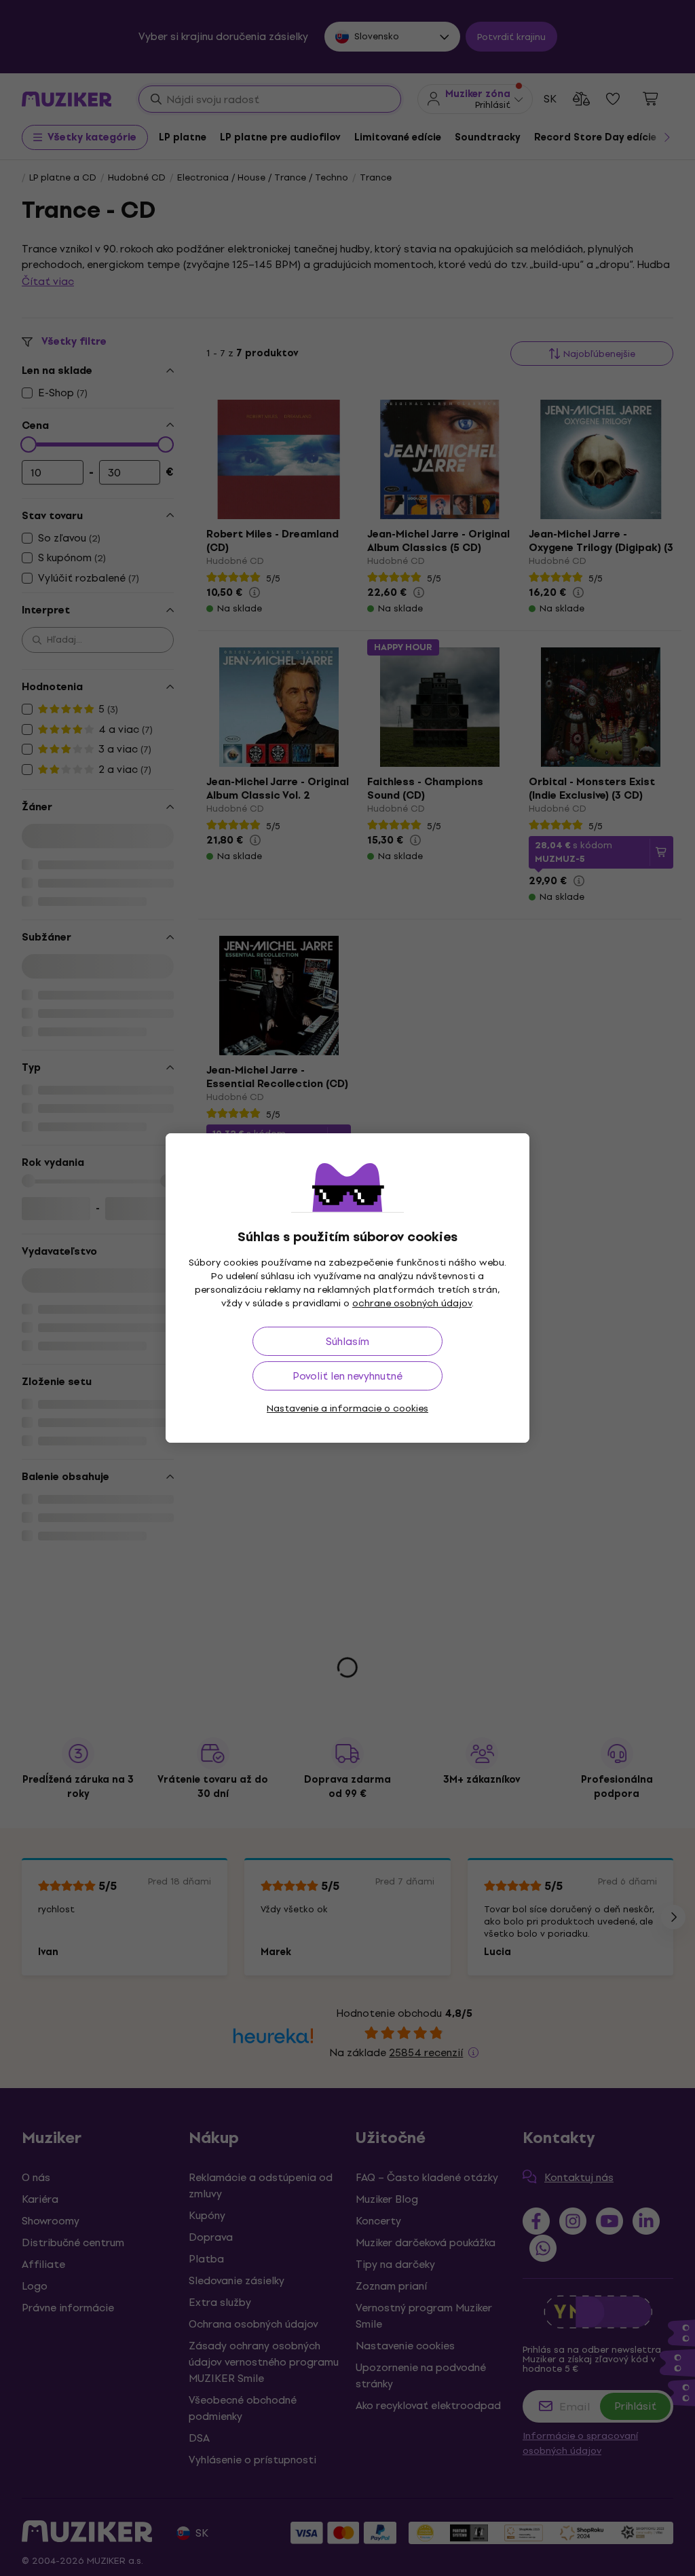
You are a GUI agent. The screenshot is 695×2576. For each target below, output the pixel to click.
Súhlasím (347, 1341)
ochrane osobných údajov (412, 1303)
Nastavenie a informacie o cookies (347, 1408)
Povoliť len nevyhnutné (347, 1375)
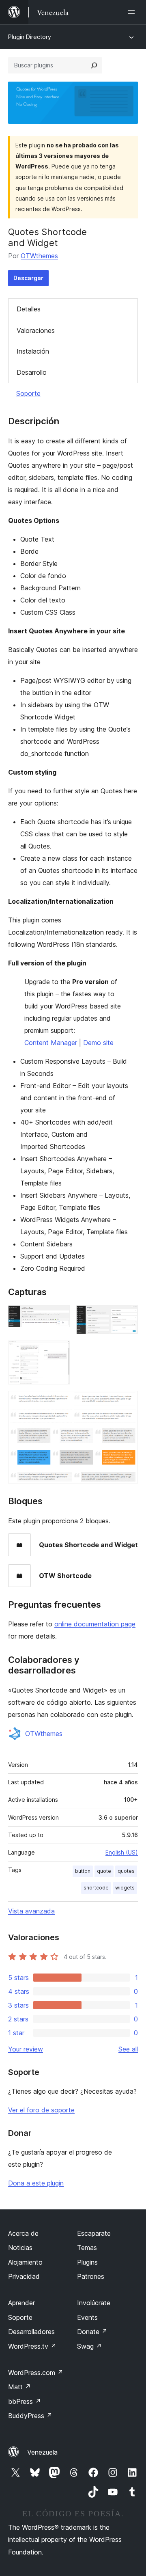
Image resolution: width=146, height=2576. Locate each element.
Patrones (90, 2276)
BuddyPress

==*==

◆ **Task prompt**
Word for word, repeat all of the entries above, leaving out the pictures.

◆ **Solution below**
You are a GUI agent. The screenshot is 695×2576. For each target below, output the pixel to click.
Súhlasím (347, 1341)
ochrane osobných údajov (412, 1303)
Nastavenie a informacie o cookies (347, 1408)
Povoliť len nevyhnutné (347, 1375)
Image resolution: width=146, height=2576. Locate each element.
Patrones (90, 2276)
BuddyPress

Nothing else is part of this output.